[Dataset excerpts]
-=-=-=-=-
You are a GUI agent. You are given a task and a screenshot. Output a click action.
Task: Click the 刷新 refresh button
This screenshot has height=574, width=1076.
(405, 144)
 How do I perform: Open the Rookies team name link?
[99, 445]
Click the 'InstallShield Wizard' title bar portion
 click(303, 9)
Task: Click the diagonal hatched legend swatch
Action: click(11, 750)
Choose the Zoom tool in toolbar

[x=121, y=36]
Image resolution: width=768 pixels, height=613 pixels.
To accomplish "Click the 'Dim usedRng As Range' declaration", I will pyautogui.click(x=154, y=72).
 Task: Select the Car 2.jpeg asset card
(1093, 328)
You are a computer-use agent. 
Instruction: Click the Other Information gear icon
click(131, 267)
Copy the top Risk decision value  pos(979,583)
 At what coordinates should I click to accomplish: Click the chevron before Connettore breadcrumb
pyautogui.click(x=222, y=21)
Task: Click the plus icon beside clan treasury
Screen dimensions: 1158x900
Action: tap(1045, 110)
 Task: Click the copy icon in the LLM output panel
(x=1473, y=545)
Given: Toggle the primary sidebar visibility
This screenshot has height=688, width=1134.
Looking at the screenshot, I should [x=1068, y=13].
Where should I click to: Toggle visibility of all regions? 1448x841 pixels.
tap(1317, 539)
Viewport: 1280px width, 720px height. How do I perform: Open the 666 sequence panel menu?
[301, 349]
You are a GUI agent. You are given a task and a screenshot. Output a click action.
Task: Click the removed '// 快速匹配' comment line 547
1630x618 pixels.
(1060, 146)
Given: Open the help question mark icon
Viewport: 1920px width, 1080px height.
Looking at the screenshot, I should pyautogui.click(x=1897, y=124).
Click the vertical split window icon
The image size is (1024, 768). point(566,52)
-=-=-=-=-
### WHAT YOU ARE ASKED TO DO
Write out each entry again, leaving every word as it is.

### EXERCISE SOLUTION
You are a GUI agent. You are given a task and a screenshot. Output a click action.
Task: Click the 刷新 refresh button
This screenshot has height=574, width=1076.
(405, 144)
 How do I perform: Open the Rookies team name link?
[99, 445]
Click the 'InstallShield Wizard' title bar portion
 click(303, 9)
Task: Click the diagonal hatched legend swatch
Action: click(11, 750)
Choose the Zoom tool in toolbar

[x=121, y=36]
Image resolution: width=768 pixels, height=613 pixels.
To accomplish "Click the 'Dim usedRng As Range' declaration", I will pyautogui.click(x=154, y=72).
 Task: Select the Car 2.jpeg asset card
(1093, 328)
You are a computer-use agent. 
Instruction: Click the Other Information gear icon
click(131, 267)
Copy the top Risk decision value  pos(979,583)
 At what coordinates should I click to accomplish: Click the chevron before Connettore breadcrumb
pyautogui.click(x=222, y=21)
Task: Click the plus icon beside clan treasury
Screen dimensions: 1158x900
Action: tap(1045, 110)
 Task: Click the copy icon in the LLM output panel
(x=1473, y=545)
Given: Toggle the primary sidebar visibility
This screenshot has height=688, width=1134.
Looking at the screenshot, I should [x=1068, y=13].
Where should I click to: Toggle visibility of all regions? 1448x841 pixels.
tap(1317, 539)
Viewport: 1280px width, 720px height. How do I perform: Open the 666 sequence panel menu?
[301, 349]
You are a GUI agent. You are given a task and a screenshot. Output a click action.
Task: Click the removed '// 快速匹配' comment line 547
1630x618 pixels.
(1060, 146)
Given: Open the help question mark icon
Viewport: 1920px width, 1080px height.
Looking at the screenshot, I should pyautogui.click(x=1897, y=124).
Click the vertical split window icon
The image size is (1024, 768). point(566,52)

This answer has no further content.